【ラグビー】リオ五輪を目指す女子セブンズ代表に「試練の時」 (2ページ目)
だが第2戦のカナダには0-54で大敗した。各組2位によるプレート(5-8位決定戦)の初戦の南アフリカには5-26で敗れた。セットプレイ、接点で圧力を受けると、途端にスピードが鈍くなる。フォローのスピード、パスのスピード、判断のスピード......。
最後の7・8位決定戦では、ライバル中国と激突した。前半失ったトライは、敵陣でのラインアウトのミスとノックオンからつながれたものだった。前半を0-14で折り返す。
タックルはみな、よくいった。小柄な鈴木陽子も体を張った。終了直前、やっとでテンポのいい連続攻撃を仕掛ける。PKからの速攻。最後は鈴木陽子から鈴木彩香とつなぎ、右隅に意地のトライを返した。
結局、5-14で敗れた。参加12チーム中の8位。よくやったけれど、結果は重い。浅見HCは言う。
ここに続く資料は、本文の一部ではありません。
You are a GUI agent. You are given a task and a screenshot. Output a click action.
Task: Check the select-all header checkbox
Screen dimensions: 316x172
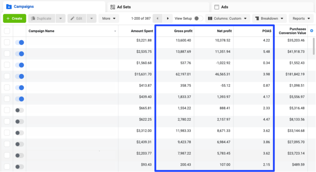tap(7, 31)
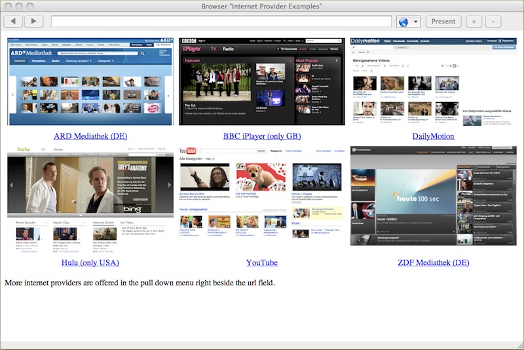This screenshot has height=350, width=524.
Task: Select the ARD Mediathek website thumbnail
Action: pyautogui.click(x=90, y=81)
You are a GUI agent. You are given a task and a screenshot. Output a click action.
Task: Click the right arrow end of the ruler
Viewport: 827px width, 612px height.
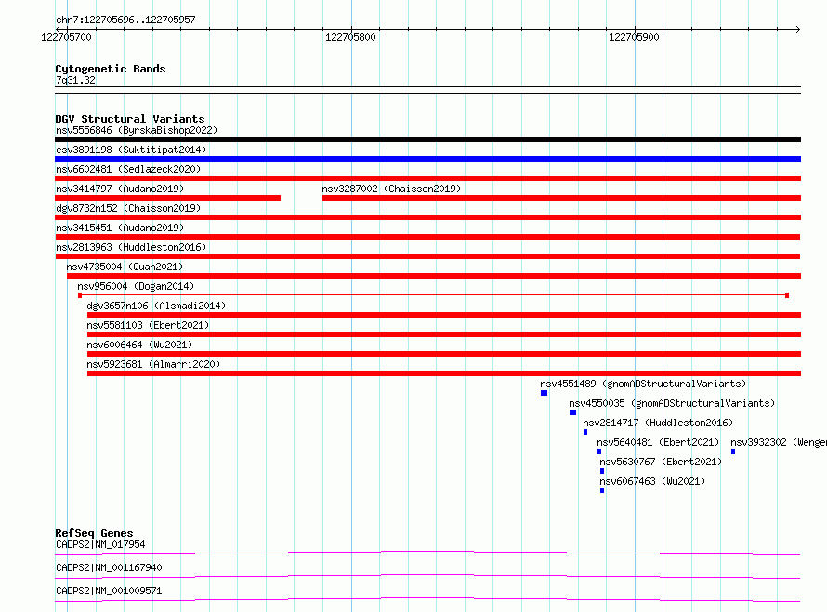pyautogui.click(x=797, y=29)
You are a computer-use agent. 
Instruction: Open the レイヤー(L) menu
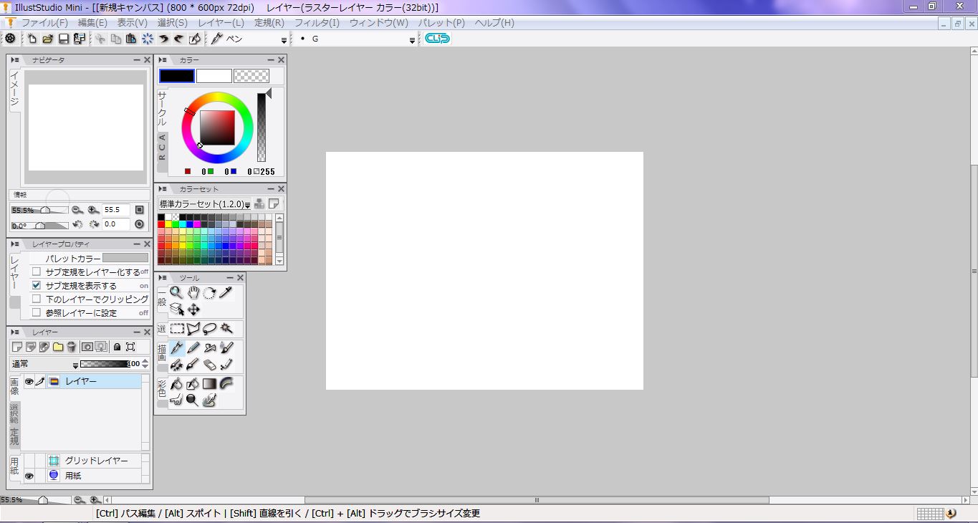click(x=221, y=23)
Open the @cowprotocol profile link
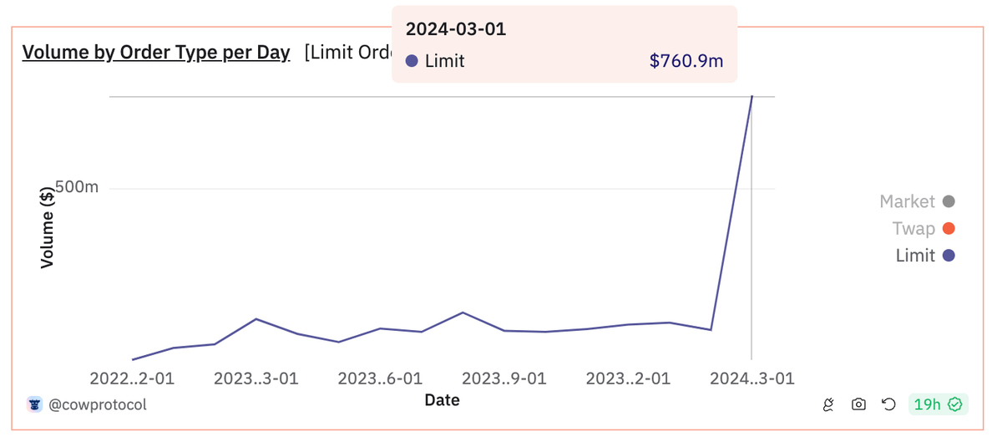Screen dimensions: 1002x447 tap(97, 405)
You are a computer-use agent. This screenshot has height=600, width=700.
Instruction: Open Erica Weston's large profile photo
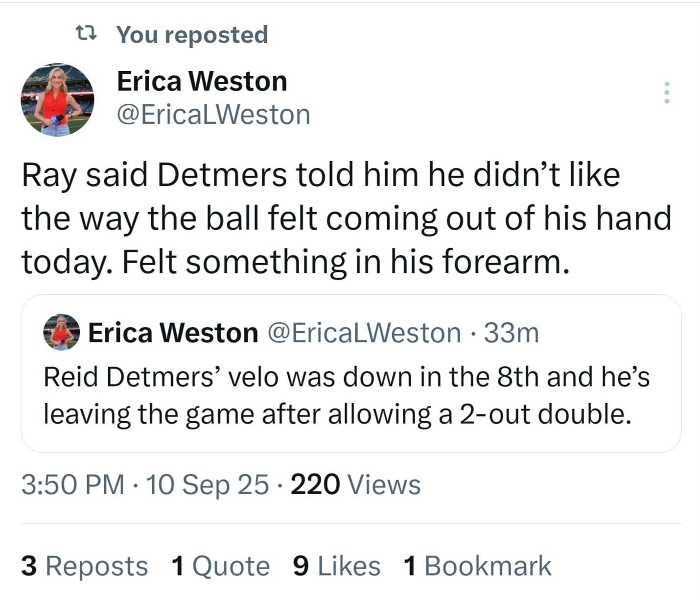pyautogui.click(x=57, y=100)
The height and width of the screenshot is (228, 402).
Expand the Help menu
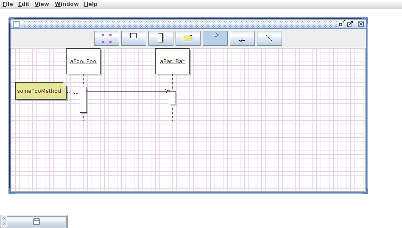(90, 4)
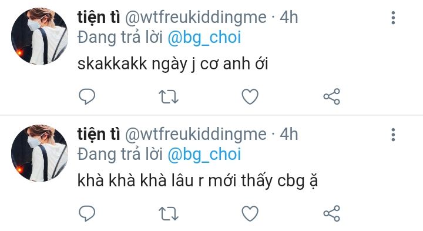
Task: Share the 'khà khà khà lâu r' tweet
Action: [x=332, y=214]
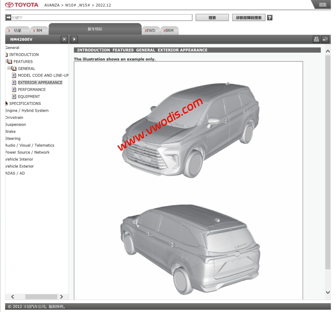Click the 搜索 search button
This screenshot has width=336, height=312.
(212, 17)
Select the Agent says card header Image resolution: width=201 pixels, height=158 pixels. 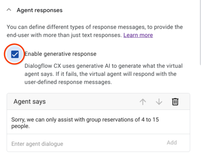pos(65,102)
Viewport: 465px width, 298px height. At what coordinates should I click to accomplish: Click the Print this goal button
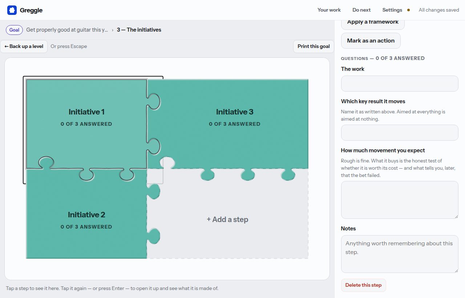(x=314, y=46)
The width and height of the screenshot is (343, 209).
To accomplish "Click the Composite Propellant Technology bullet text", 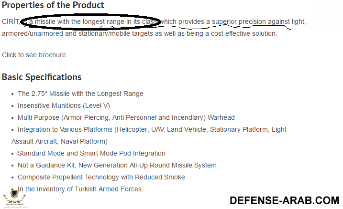I will (x=101, y=177).
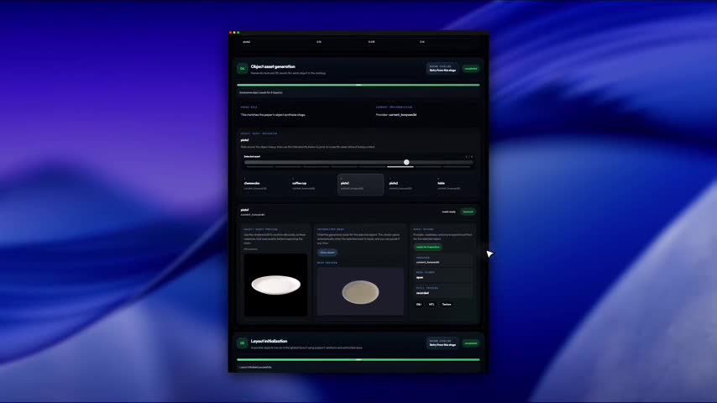This screenshot has height=403, width=717.
Task: Move the Selected asset slider handle
Action: (x=406, y=162)
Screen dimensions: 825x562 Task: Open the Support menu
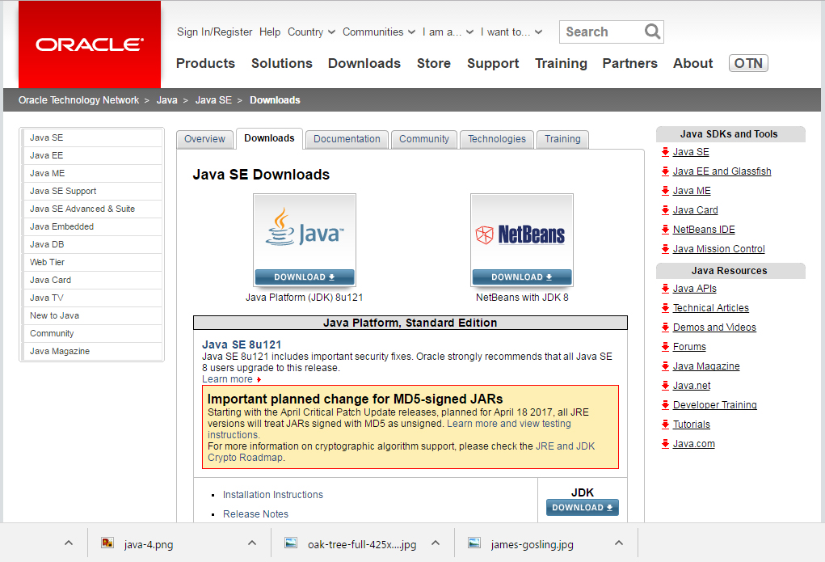[x=492, y=63]
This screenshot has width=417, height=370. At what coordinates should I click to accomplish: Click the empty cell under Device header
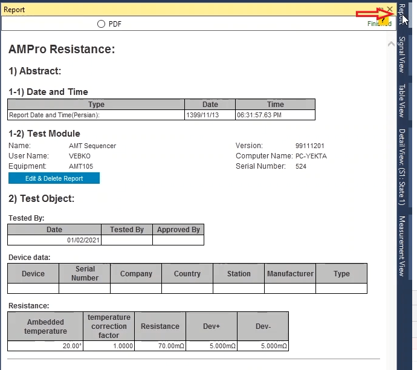[33, 288]
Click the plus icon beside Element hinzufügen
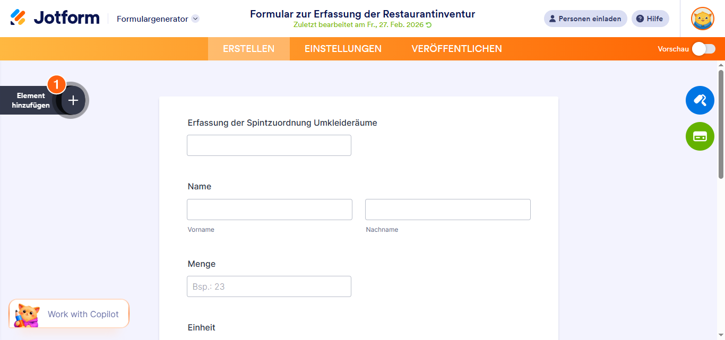725x340 pixels. coord(72,100)
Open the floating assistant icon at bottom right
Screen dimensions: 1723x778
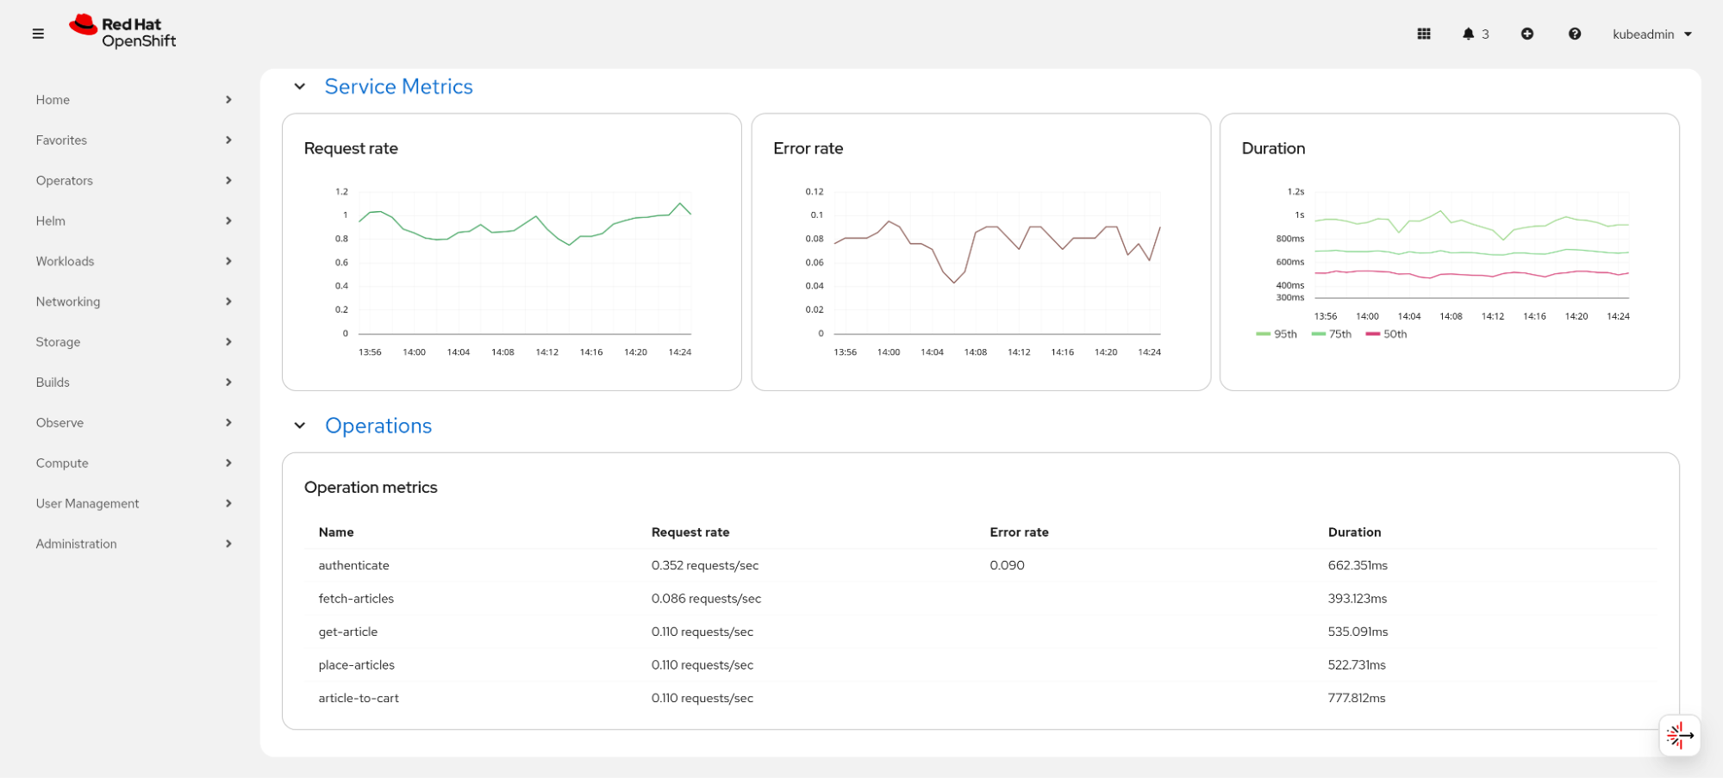pos(1679,735)
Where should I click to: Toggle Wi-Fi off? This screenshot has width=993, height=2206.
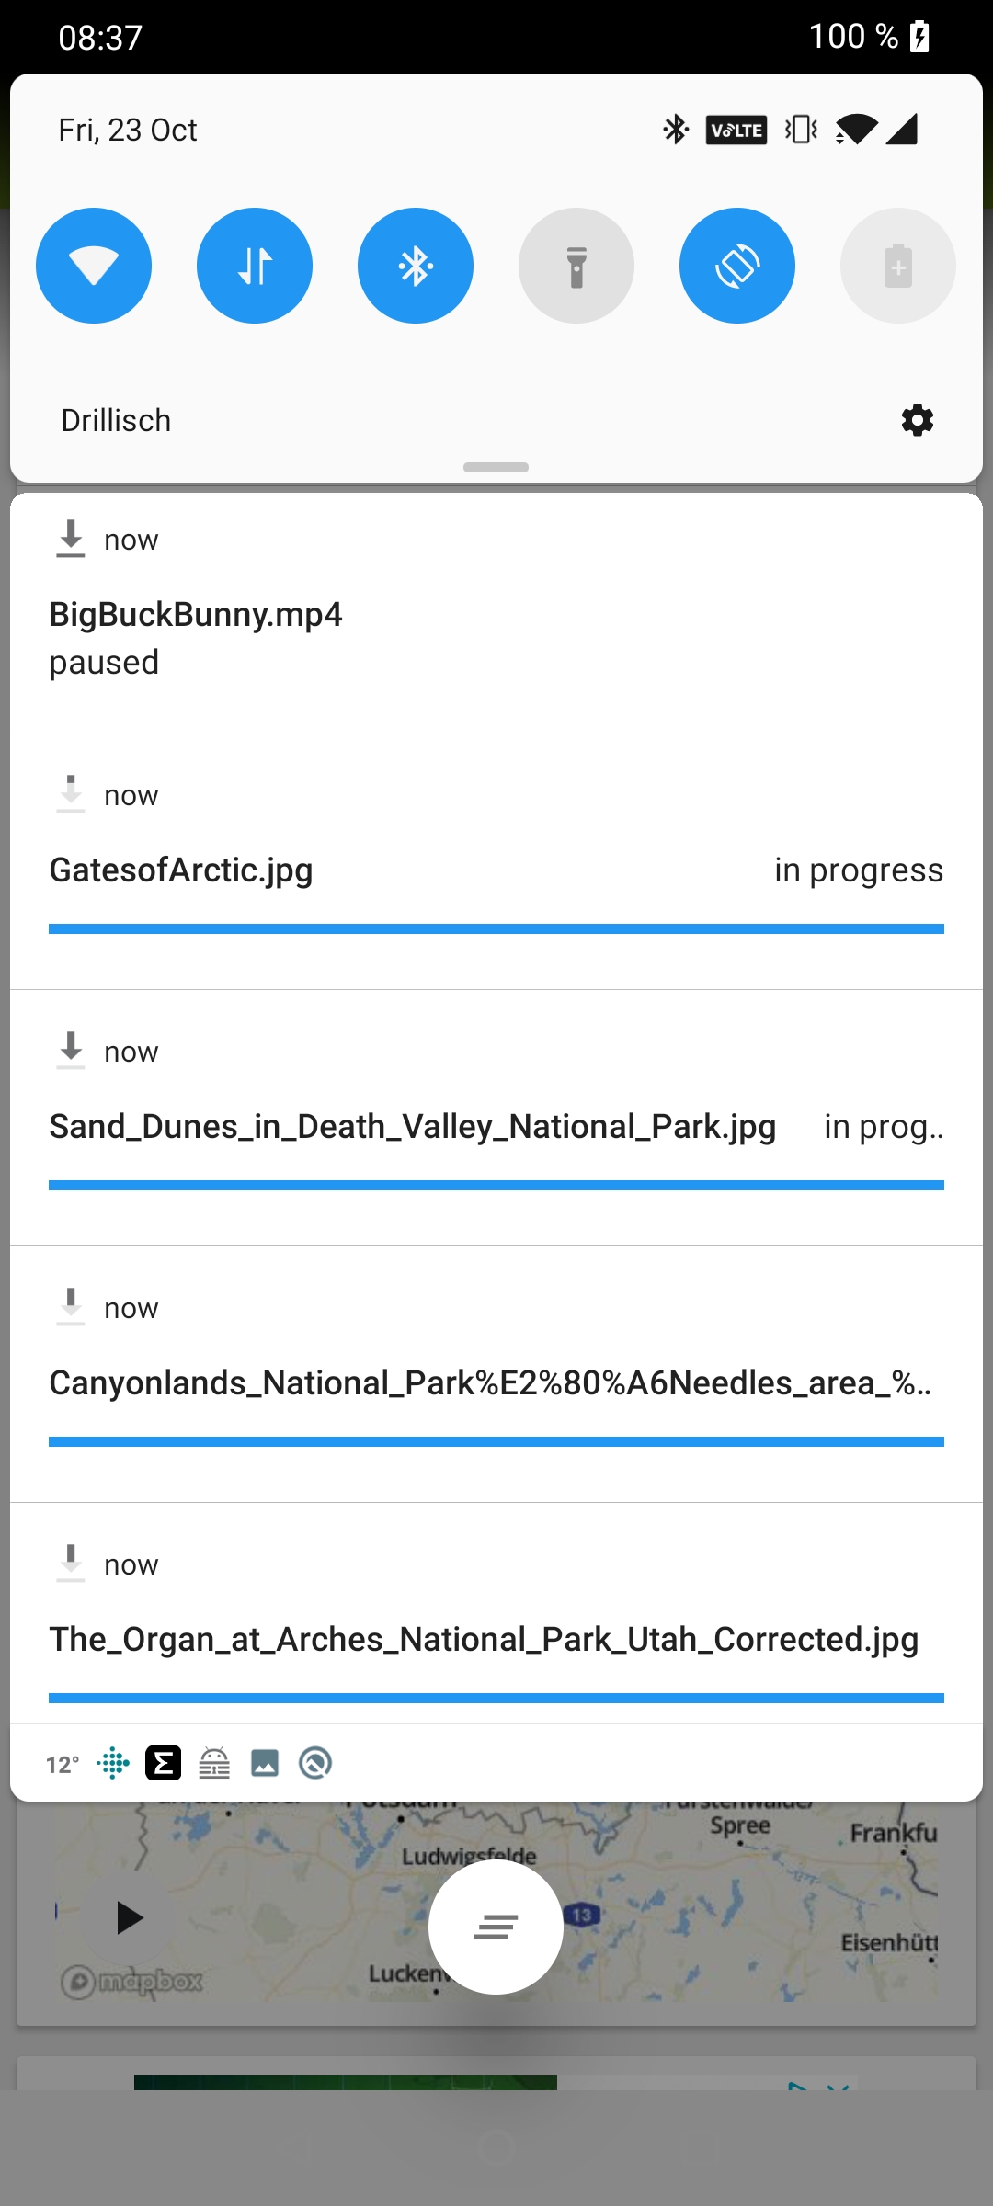click(93, 265)
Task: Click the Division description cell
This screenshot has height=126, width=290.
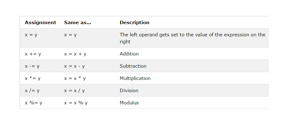Action: [x=129, y=91]

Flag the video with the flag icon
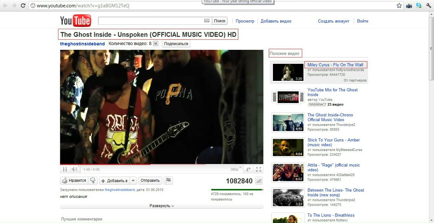pos(168,181)
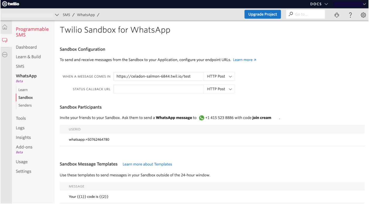
Task: Open HTTP Post dropdown for incoming messages
Action: 219,76
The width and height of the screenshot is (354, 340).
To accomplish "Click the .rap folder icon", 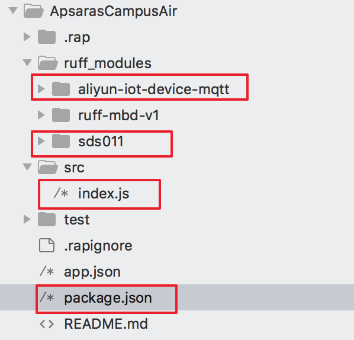I will (47, 37).

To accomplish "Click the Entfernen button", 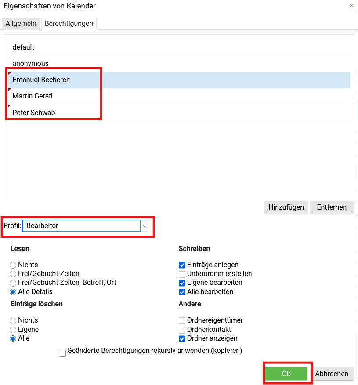I will click(332, 207).
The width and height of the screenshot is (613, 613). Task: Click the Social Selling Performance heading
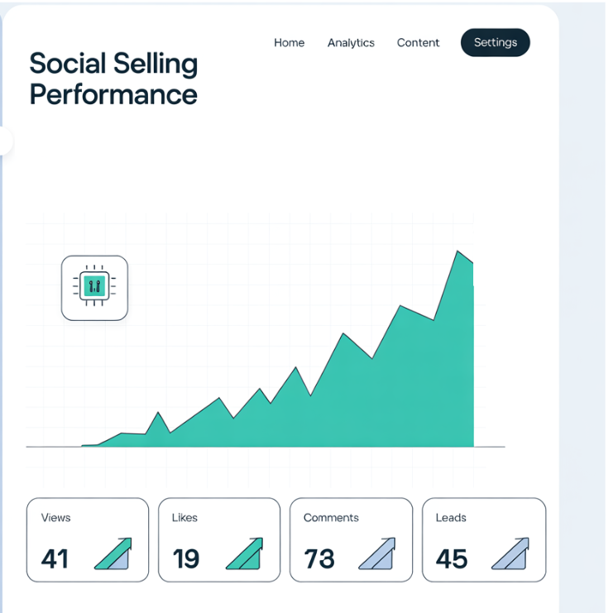[x=113, y=79]
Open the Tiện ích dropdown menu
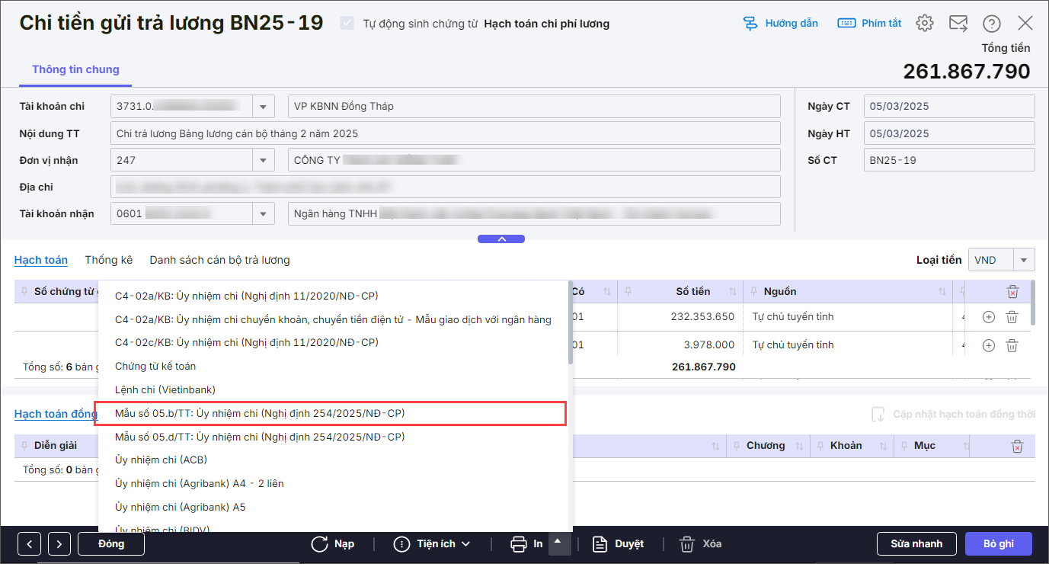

「チームが万全じゃなかったけれど、選手たちはよくやってくれました。ただ、自分たちが思ったラグビーができなかった。シンプルに前に出ることだけをやってきたんですけど、ちょっと逃げたかな。選手に迷いがあったのかもしれません」
たしかにチーム状態は悪かった。昨年のワールドカップ(W杯)予選と比べると、片嶋佑果や冨田真紀子、三樹加奈ら主力がケガで抜けている。だが、こういう時こそ、チームとしての「経験値」を上げるチャンスである。
試合では、個々の経験値のばらつきがモロに出た。とくにFW。スクラム、ラインアウトは崩された。さらに戦術の理解度に差があるので、フォローが遅れ、連係プレイが機能しなかった。ラックでボールを奪われ、ディフェンスもちぐはぐとなった。
鈴木彩香は言う。
「今回はベストメンバーじゃなかったこともあって、ゲームの中のナマモノという感覚で(臨機応変の)プレイができなかった。ちょっと個人プレイに走ってしまったのかな、と思います。でも、だからこそ、チームとしては経験値を積めたと思います」
日本がやってきたことは間違ってはいまい。チームとして、もがき苦しみながらも、着実に成長している。だが、中国や他のアジアのチームも同じように成長している。今回、中国もベストチームではなかった。ただパス技術の上達には驚かされた。